The brief announcement didn’t mention whether the connection is for content development or Xbox console distribution in China, but it does say that more details for the “deep partnership” will be announced by the end of this year.
Founded in 2008 within Tencent, TiMi is behind popular mobile titles like Honor of Kings and Call of Duty Mobile. According to market research firm SensorTower, Honor of Kings generated nearly $ 2.5 billion in gaming spend in 2020 alone. Overall, TiMi had sales of 10 billion US dollars last year. This emerges from a report by Reuters that quoted people with knowledge.
The partnership could help TiMi make a name for itself around the world by turning its mobile titles into console games for Microsoft’s Xbox. TiMi has tried to bolster its own brand and differentiate itself from other Tencent gaming clusters, such as internal rival LightSpeed & Quantum Studio known for PUBG Mobile.
TiMi has an office in Los Angeles and announced in January 2020 that the number of employees in North America would be tripled. Building high-quality, high-budget AAA cell phone games was the core of his global strategy. In a recent job posting by a TiMi employee, there are indications: The department is hiring developers for an upcoming AAA title that will be compared to Oasis, a massive multiplayer online game that is found in fiction and film Ready Player One developed into a virtual society. Oasis is played through a virtual reality headset.
The latest Xbox X and Series S models will soon be launched in China, although the launch doesn’t appear to be linked to the Tencent deal. Sony’s Playstation 5 hit shelves in China at the end of April.

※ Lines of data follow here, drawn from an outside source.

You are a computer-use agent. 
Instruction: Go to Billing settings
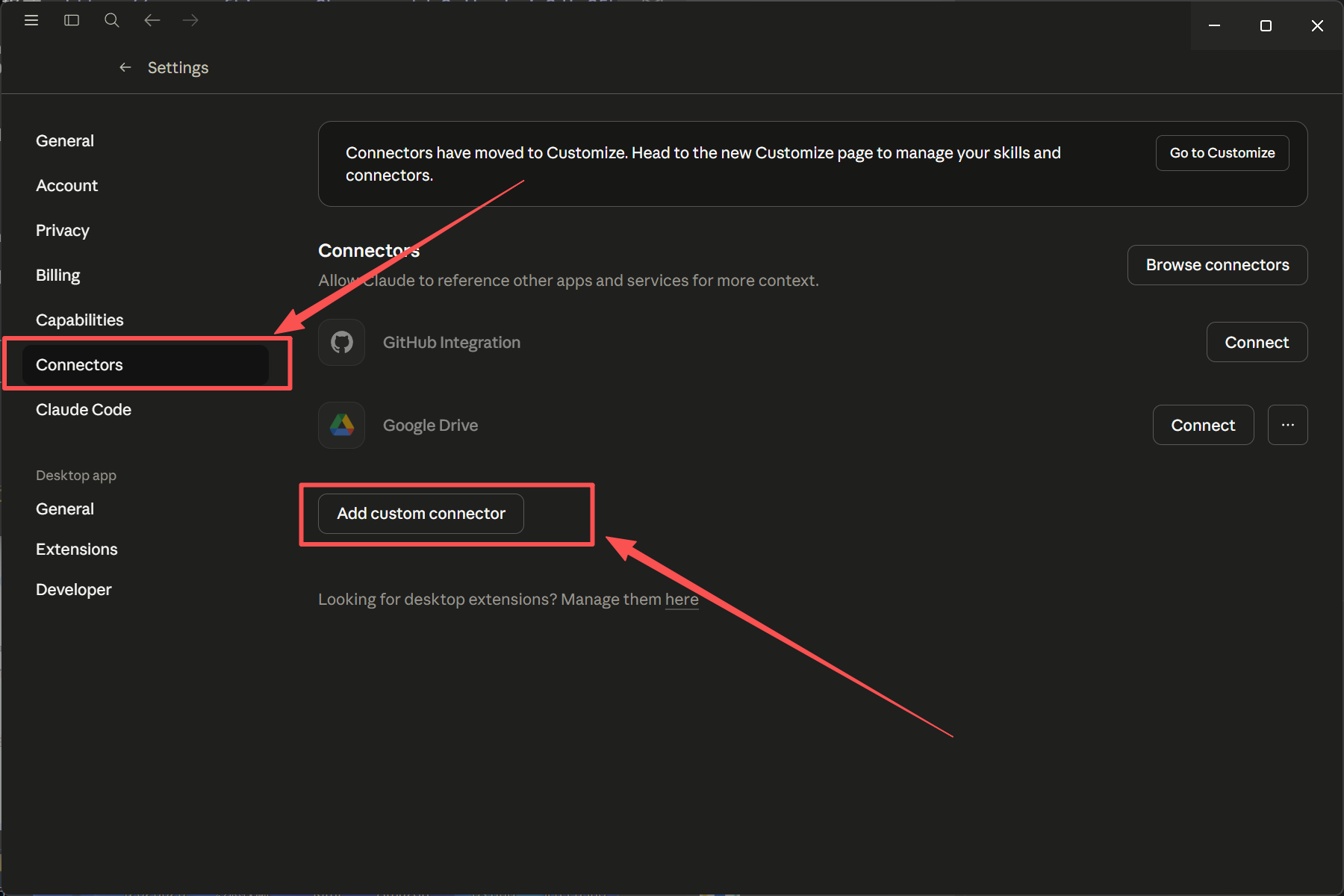coord(58,276)
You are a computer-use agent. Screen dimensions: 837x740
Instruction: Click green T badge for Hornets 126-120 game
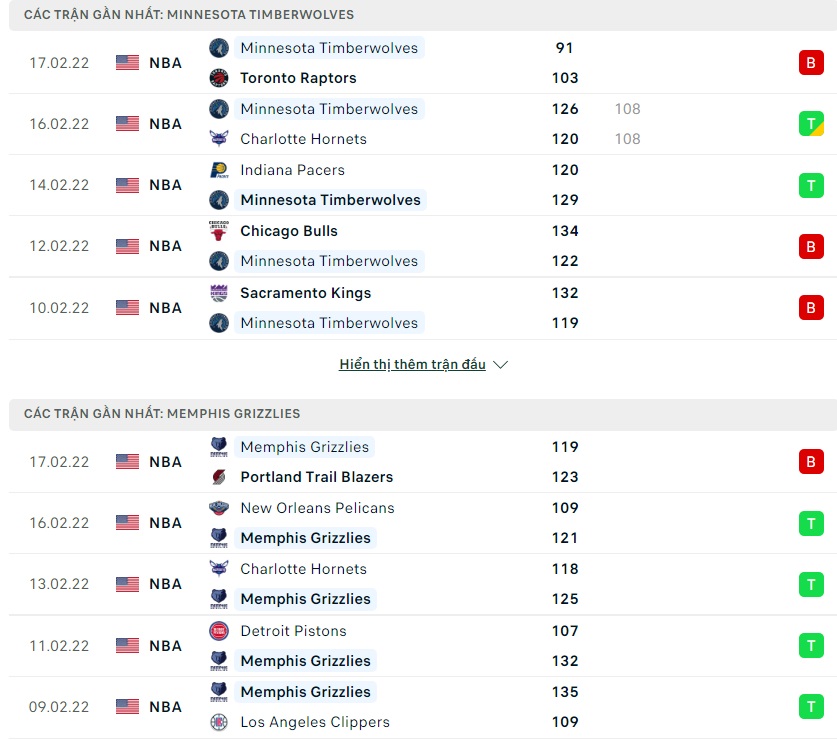click(x=810, y=124)
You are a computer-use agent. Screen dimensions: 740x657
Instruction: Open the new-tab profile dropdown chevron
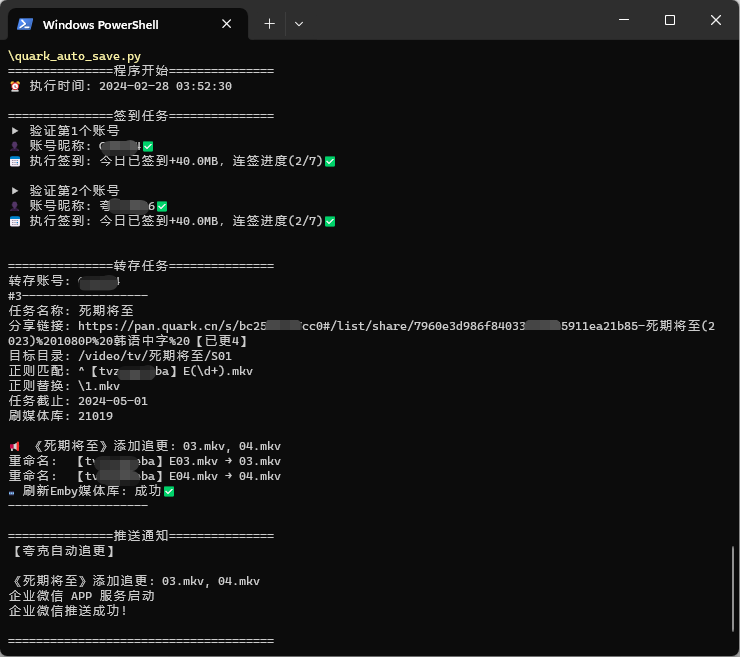299,24
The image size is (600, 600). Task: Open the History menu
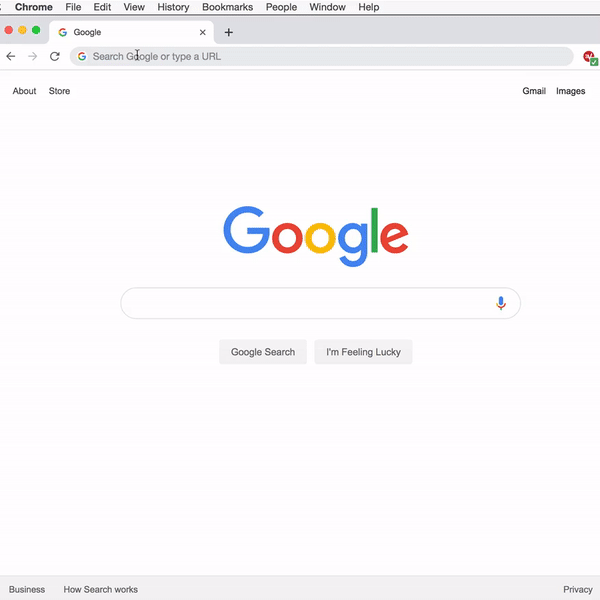click(x=173, y=7)
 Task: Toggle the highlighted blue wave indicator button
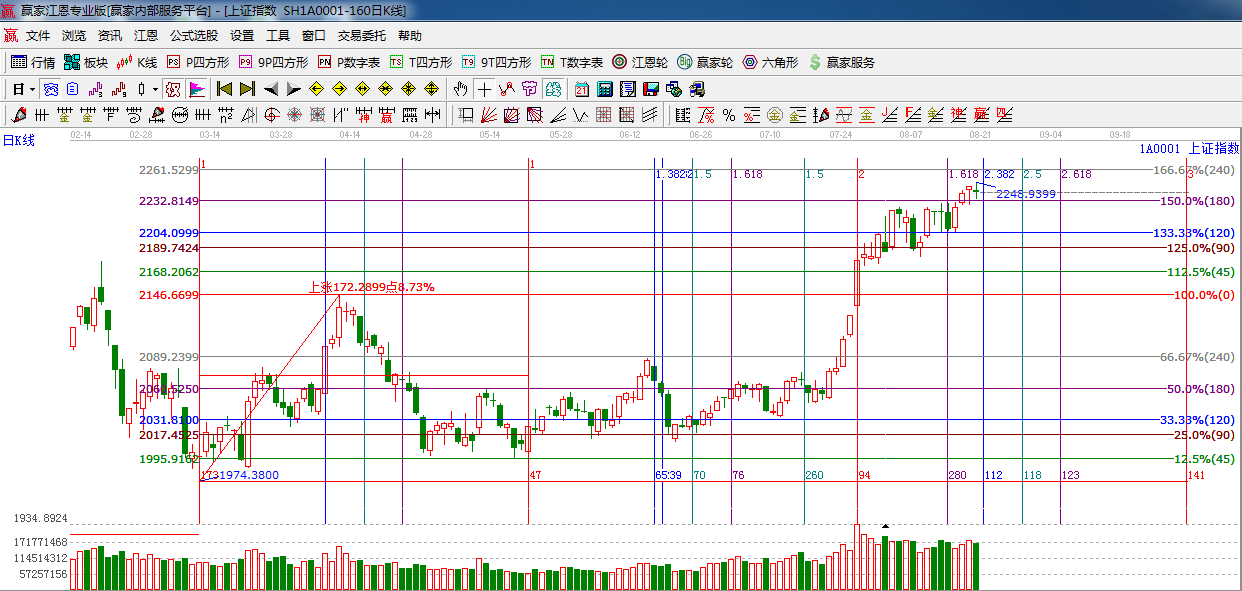pyautogui.click(x=50, y=89)
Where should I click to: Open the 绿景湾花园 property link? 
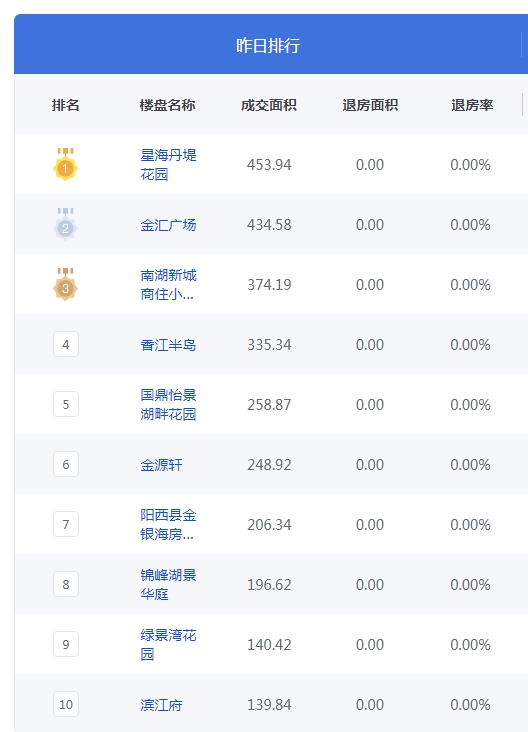point(169,644)
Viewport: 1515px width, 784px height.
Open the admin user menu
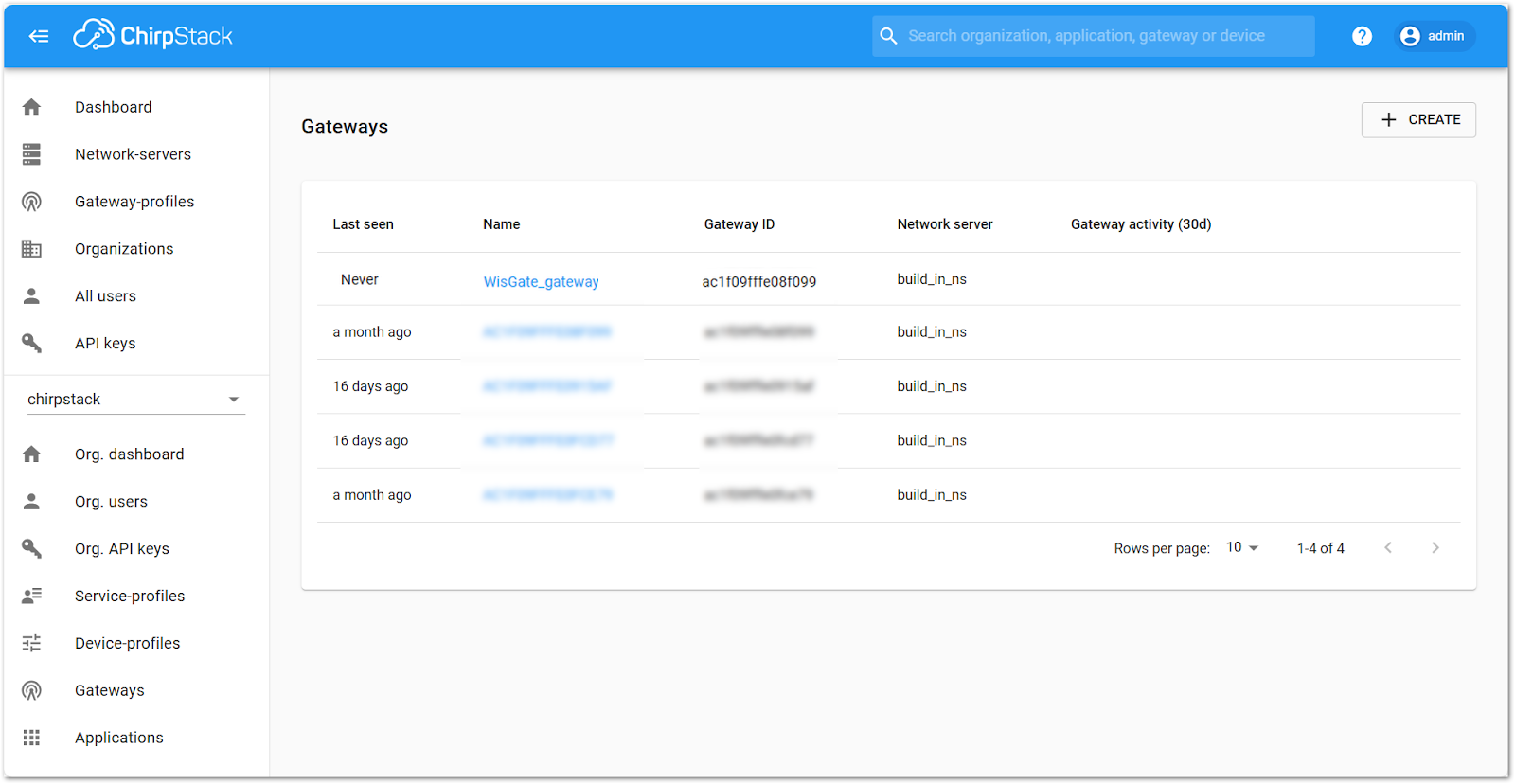(1435, 36)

Nintendo Switch sells in China through a partnership with Tencent that was sealed in 2019.
Chinese console gamers often resort to gray overseas spending markets as the list of Chinese titles approved by local authorities is tiny compared to the titles available overseas. However, these gray markets, both online and offline, are prone to persistent shortages. Most recently, product lists of several top sellers of imported console games disappeared from the Taobao marketplace in Alibaba in March.